Austrian charter company GlobeAir is to take delivery of its eleventh Cessna Citation Mustang today, making it the largest operator of the type in the world. The company has 29 percent of the entry-level jet segment market share in Europe, and is aiming to push that figure up to 55 percent over the next two years.
“The most asked question for us is, ‘Do you make money?’” said GlobeAir CEO Bernhard Fragner. “In 2006 there were thousands of start-ups with ambitious business plans saying operating these aircraft was like having a cash-printing machine. We became profitable in 2011 and will continue to grow our revenues.”
GlobeAir owns half of its aircraft, with private investors owning the other 50 percent. Fragner said that four of the fleet came directly from Cessna, while the remainder were sourced from the used market and have fewer than 200 hours. He added, “We expect to see lots of consolidation in Europe over the next couple of years and survivors will be those who are operating according to economies of scale.”

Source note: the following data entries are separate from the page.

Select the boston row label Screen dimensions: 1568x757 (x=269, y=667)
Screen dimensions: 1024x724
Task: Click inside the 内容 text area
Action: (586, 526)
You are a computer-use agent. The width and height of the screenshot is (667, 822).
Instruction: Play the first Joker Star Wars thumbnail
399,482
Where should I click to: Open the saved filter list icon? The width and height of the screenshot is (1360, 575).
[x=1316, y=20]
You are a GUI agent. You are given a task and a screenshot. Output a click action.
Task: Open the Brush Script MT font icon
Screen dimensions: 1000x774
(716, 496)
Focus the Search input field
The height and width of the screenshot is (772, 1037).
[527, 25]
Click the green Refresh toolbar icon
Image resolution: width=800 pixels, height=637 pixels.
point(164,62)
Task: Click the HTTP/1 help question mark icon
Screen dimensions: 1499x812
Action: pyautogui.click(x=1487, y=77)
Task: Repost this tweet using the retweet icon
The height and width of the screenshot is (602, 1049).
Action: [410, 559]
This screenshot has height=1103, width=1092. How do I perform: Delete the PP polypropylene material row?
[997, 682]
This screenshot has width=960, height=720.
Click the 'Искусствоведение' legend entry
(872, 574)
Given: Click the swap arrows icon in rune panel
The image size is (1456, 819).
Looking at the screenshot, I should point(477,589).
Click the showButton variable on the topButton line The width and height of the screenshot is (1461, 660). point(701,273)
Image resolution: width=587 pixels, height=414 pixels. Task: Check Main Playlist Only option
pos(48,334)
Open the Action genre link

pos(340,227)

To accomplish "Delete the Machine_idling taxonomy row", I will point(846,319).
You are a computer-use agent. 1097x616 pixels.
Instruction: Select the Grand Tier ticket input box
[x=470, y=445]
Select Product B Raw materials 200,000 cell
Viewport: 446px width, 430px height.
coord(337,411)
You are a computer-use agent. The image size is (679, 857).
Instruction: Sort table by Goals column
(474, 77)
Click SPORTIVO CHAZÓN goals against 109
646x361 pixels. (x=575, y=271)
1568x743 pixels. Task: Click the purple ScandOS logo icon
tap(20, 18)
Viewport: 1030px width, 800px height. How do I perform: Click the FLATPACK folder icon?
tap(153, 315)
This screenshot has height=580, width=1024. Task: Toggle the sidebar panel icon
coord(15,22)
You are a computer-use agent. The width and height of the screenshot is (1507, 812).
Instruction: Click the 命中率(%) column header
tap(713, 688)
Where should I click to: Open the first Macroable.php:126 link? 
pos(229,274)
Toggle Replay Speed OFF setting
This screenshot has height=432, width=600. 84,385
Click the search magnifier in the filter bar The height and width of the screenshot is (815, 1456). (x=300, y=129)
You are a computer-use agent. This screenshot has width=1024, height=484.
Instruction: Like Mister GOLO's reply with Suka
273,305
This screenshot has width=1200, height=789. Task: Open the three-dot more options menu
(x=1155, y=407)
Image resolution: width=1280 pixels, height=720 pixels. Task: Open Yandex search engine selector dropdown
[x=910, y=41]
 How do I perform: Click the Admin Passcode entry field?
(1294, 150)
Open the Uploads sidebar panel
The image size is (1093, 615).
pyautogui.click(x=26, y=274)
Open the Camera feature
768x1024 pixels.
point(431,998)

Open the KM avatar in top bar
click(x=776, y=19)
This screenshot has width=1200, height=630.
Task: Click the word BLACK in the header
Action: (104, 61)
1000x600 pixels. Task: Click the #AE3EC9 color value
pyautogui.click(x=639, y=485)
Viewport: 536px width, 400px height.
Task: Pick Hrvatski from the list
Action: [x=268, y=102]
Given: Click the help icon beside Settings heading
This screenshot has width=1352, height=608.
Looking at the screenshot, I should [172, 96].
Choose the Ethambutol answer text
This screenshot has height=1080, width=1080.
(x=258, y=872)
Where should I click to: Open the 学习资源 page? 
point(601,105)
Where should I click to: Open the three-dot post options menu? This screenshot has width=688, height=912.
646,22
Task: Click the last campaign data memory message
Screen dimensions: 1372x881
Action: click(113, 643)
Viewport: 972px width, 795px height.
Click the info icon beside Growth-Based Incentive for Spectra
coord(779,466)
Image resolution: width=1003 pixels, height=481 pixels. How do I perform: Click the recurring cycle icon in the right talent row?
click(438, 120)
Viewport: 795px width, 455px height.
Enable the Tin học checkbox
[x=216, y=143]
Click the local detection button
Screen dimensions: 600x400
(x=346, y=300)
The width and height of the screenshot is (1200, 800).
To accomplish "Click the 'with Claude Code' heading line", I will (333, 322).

The company’s business model is based on that of an airline. It operates one type of aircraft, as well as having its own in-house maintenance facility. According to COO Claudio Bruno, a three-year inspection on a Mustang costs €50,000, compared with €150,000 to €200,000 on a Citation Bravo, for example.
New Jet Cards
The operator also launched two new jet card products at EBACE. Dubbed “Fix” and “Flex,” customers can buy a membership for €1,000, with options to pay for 25 or 50 hours flying time to first- or second-tier destinations. Depending on their chosen card, they will wait no more than 12 hours for an aircraft, and have a four- to eight-hour window in which to fly.
So what does the future hold for the Austrian operator? Bruno pointed out that, given its range and the impending advent of Cessna’s new light jet, the Citation M2, there are limits to the versatility of the Mustang. He said the company may look to larger aircraft such as the Citation CJ1+ to expand its capabilities.